EXERCISE DETAILS: In the part of the data that opens with the line containing "pixels. [x=96, y=170]" and closes with the line containing "The height and width of the screenshot is (694, 1370).", switch "notification bell icon" to "alerts bell icon" and reproduce only those lines, leaving everything else unchanged.

RECORDS SUPPLIED:
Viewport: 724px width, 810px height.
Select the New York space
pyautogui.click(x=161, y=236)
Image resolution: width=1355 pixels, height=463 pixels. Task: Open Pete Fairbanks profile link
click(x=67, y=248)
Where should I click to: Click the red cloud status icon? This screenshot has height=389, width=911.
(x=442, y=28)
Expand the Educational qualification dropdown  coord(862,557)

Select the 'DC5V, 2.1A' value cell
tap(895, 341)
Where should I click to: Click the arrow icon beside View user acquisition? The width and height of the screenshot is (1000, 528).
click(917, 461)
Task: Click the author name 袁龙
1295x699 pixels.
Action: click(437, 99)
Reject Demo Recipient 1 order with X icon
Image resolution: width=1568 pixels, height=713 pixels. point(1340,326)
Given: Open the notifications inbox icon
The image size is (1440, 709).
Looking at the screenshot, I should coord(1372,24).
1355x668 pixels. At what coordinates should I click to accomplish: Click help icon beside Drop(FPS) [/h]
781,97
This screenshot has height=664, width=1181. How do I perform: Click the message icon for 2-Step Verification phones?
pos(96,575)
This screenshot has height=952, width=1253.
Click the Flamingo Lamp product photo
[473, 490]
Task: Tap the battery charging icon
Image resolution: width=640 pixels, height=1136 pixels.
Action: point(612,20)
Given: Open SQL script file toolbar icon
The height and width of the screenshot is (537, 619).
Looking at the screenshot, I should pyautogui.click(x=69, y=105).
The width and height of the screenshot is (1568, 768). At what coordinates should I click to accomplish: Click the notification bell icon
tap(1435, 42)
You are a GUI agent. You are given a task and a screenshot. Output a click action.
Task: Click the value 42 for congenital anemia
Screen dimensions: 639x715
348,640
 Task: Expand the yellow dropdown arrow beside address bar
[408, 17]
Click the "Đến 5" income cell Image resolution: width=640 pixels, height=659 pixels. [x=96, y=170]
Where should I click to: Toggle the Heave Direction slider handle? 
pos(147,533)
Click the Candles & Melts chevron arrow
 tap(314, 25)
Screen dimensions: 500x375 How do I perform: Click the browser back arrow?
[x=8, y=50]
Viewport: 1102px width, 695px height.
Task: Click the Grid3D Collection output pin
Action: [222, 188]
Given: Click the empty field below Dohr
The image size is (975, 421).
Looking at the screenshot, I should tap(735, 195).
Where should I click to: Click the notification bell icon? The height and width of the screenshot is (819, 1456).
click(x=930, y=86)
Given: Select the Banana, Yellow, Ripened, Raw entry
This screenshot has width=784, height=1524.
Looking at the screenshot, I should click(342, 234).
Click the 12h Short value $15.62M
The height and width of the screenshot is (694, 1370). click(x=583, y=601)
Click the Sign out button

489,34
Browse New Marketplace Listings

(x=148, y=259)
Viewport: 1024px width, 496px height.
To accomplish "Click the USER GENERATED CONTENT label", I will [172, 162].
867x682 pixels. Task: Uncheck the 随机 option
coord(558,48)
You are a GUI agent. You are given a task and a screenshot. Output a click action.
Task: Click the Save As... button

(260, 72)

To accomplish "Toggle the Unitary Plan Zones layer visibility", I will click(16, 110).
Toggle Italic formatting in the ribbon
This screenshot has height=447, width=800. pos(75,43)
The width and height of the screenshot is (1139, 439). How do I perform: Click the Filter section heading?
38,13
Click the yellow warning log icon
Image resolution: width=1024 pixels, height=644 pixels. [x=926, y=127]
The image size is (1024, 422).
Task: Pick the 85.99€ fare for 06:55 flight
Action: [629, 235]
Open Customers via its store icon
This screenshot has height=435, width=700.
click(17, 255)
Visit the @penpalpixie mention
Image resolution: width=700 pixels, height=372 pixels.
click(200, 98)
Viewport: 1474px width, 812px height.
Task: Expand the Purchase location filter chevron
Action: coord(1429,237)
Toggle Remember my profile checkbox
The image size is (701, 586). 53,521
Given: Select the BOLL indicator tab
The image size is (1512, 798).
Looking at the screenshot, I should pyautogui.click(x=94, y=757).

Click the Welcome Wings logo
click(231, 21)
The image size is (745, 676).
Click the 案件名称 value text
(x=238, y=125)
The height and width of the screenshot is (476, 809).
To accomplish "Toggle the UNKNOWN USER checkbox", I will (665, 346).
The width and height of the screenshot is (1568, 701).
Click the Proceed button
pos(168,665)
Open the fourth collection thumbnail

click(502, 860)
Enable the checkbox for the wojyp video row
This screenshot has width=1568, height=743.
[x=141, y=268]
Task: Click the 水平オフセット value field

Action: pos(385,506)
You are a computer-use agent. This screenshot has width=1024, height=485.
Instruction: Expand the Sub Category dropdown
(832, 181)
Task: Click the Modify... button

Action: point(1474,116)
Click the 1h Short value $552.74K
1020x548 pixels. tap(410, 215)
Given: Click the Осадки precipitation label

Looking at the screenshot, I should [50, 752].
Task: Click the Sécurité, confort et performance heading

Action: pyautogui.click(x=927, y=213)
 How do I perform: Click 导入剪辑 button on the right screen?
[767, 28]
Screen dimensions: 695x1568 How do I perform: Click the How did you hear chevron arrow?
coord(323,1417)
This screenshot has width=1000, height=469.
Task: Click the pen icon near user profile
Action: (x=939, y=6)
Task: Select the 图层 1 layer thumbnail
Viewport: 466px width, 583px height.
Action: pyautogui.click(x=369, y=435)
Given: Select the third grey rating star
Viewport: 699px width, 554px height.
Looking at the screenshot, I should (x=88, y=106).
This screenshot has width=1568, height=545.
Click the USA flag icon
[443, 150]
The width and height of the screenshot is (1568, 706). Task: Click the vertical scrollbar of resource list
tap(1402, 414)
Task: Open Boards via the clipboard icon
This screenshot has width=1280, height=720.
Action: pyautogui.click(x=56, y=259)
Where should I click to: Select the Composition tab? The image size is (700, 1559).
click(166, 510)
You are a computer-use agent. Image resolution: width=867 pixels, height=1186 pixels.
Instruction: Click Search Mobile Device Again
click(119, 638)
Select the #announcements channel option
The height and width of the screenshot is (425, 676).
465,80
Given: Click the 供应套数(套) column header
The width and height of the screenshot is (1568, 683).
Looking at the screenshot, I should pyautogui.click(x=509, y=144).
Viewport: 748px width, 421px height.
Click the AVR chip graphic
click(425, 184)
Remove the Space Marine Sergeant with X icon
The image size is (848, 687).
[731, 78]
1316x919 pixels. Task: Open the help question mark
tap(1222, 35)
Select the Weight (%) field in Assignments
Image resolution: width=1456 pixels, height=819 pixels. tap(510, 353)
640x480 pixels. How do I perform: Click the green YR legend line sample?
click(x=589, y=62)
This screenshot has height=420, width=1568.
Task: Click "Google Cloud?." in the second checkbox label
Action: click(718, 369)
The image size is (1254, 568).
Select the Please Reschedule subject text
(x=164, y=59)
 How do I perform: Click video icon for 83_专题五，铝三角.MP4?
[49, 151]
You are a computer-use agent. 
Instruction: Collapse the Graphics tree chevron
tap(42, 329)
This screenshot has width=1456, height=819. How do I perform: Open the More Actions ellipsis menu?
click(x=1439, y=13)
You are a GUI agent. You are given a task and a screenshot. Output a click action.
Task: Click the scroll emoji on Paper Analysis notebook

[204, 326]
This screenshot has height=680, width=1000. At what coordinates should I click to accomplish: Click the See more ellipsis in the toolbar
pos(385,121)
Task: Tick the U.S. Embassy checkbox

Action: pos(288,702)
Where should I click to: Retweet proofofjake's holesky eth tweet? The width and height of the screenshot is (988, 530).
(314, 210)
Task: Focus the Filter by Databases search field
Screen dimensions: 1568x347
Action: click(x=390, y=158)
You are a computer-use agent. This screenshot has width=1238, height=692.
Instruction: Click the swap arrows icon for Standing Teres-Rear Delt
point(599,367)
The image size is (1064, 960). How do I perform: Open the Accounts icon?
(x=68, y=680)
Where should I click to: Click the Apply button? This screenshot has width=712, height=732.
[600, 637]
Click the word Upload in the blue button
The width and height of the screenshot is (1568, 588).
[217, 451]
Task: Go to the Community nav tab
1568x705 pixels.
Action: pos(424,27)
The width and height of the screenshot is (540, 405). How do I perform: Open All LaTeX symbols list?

ANSWER TO THIS PROBLEM:
Click the "Đến 5" income cell Image resolution: width=640 pixels, height=659 pixels. [x=96, y=170]
Where should I click to: Toggle the Heave Direction slider handle? 
pos(147,533)
Click the Candles & Melts chevron arrow
 tap(314, 25)
Screen dimensions: 500x375 How do I perform: Click the browser back arrow?
[x=8, y=50]
Viewport: 1102px width, 695px height.
Task: Click the Grid3D Collection output pin
Action: [222, 188]
Given: Click the empty field below Dohr
The image size is (975, 421).
Looking at the screenshot, I should tap(735, 195).
Where should I click to: Click the alerts bell icon? The height and width of the screenshot is (819, 1456).
click(x=930, y=86)
Given: Select the Banana, Yellow, Ripened, Raw entry
This screenshot has width=784, height=1524.
Looking at the screenshot, I should click(342, 234).
Click the 12h Short value $15.62M
The height and width of the screenshot is (694, 1370). click(x=583, y=601)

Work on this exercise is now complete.